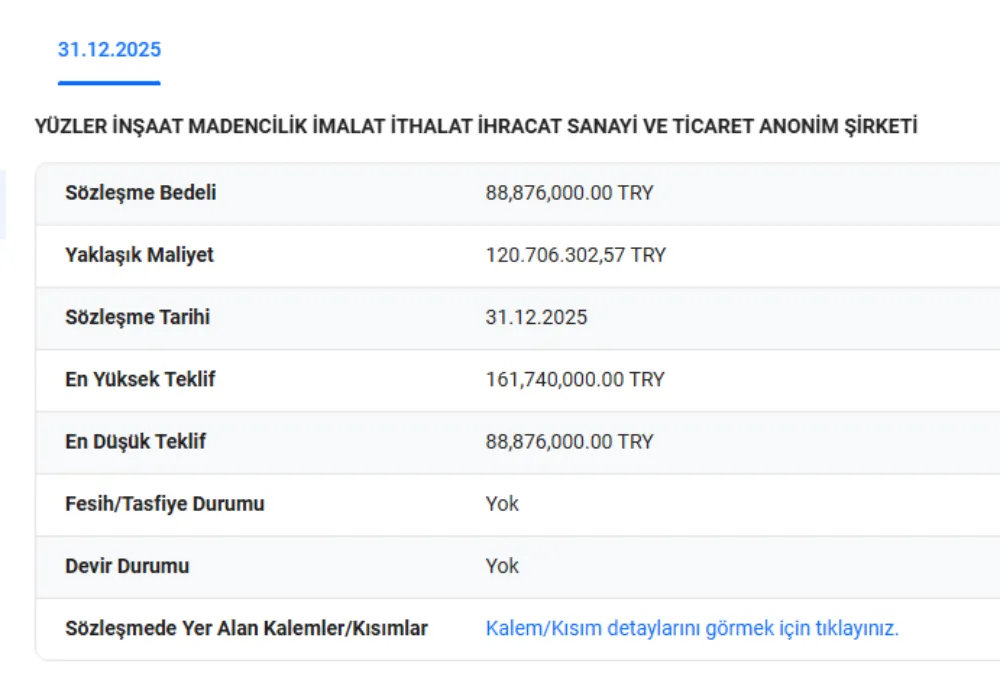This screenshot has width=1000, height=683.
Task: Click the Sözleşme Bedeli amount value
Action: click(569, 193)
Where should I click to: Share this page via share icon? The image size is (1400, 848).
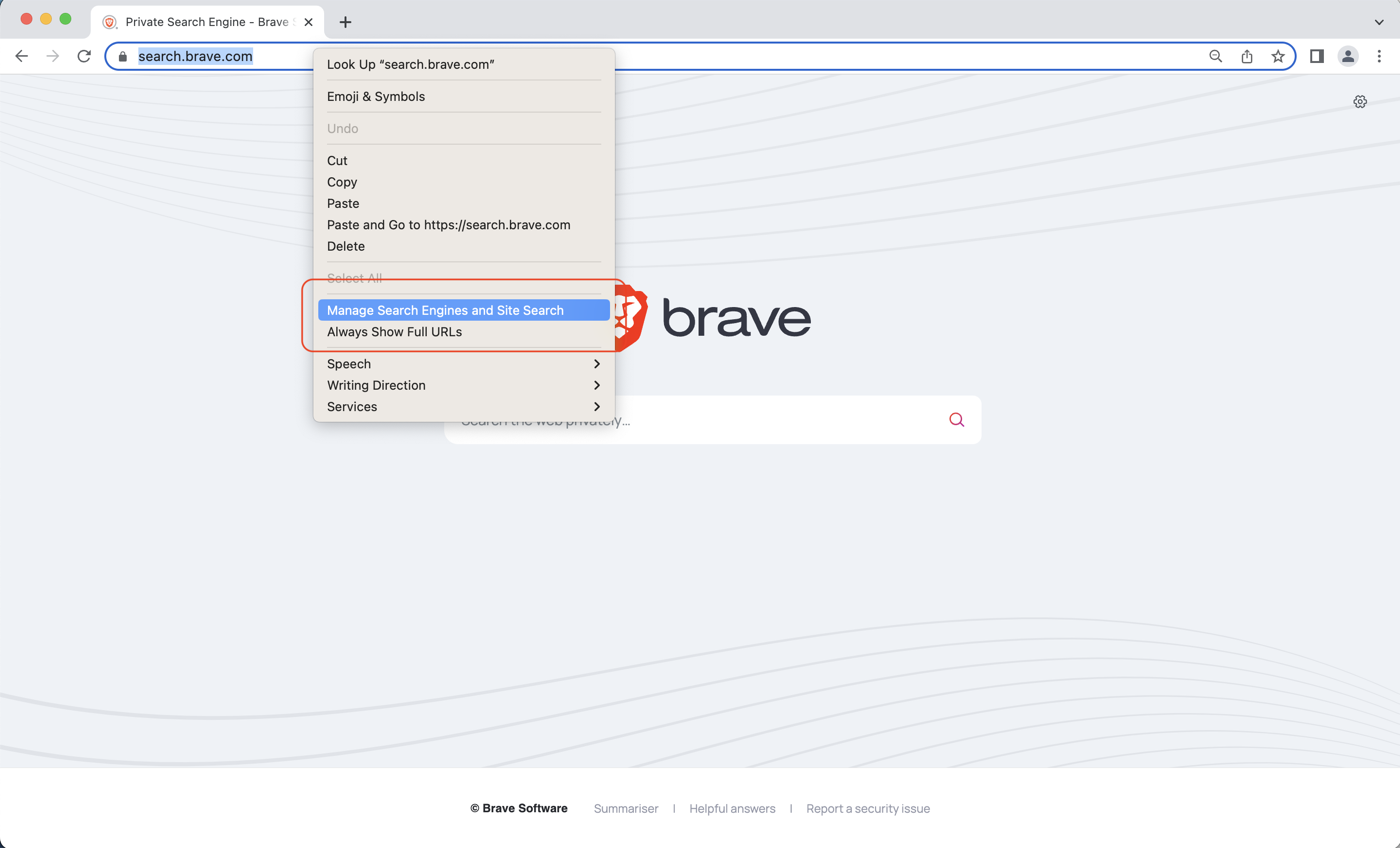click(x=1247, y=56)
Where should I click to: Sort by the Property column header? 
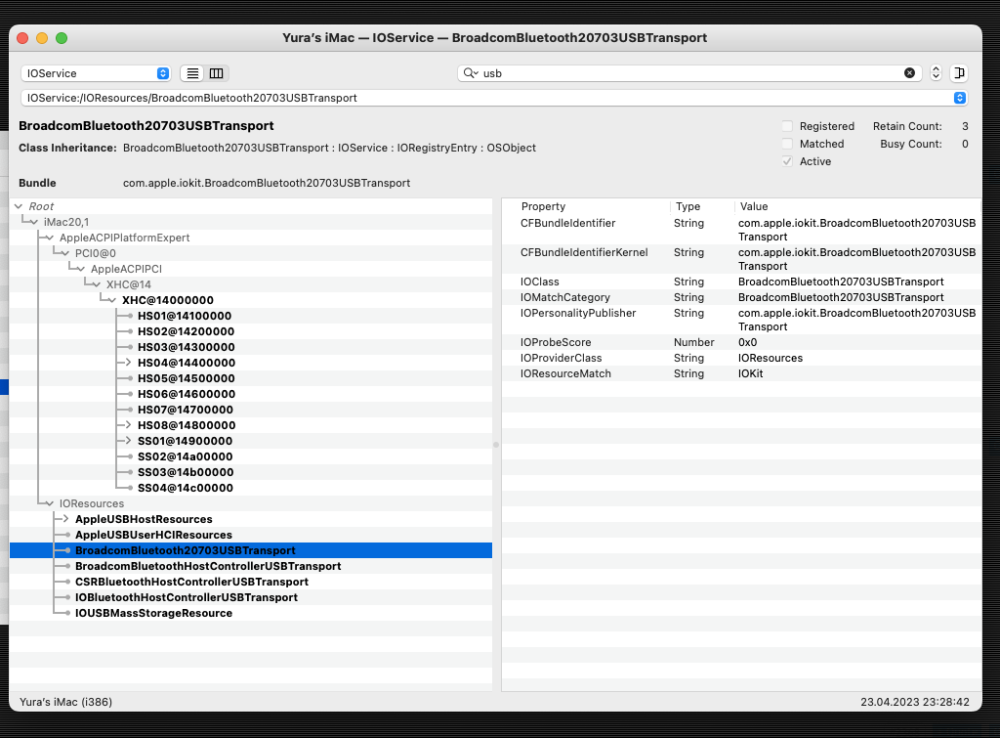pyautogui.click(x=543, y=207)
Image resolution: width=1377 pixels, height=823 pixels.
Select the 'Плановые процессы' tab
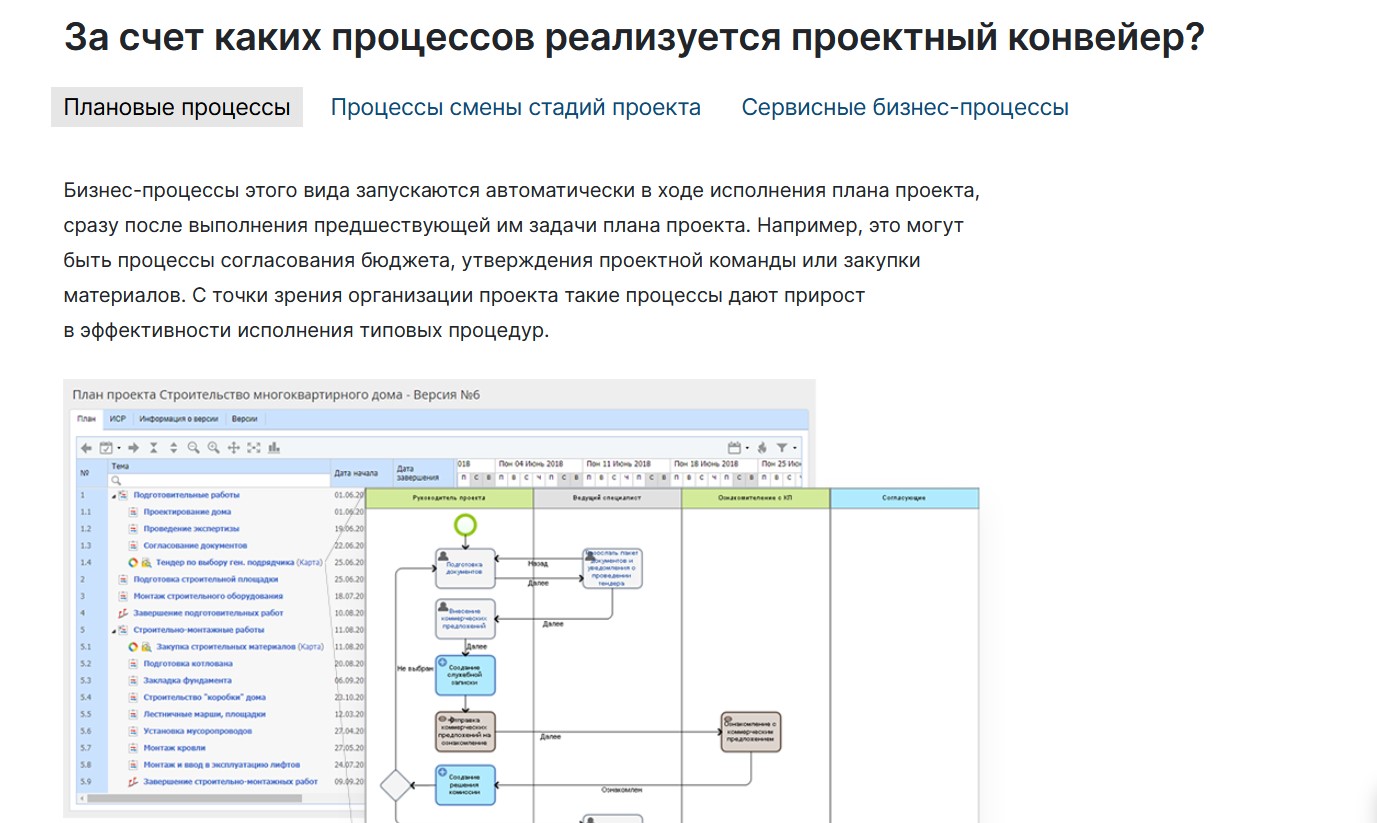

==============================

* Task brief
Set down the lines from the one containing "Image resolution: width=1377" through the last line of the records above, both included, exactly as they appear and with no other text. Pictures should not be set down.

* Solution to this problem
Image resolution: width=1377 pixels, height=823 pixels.
Select the 'Плановые процессы' tab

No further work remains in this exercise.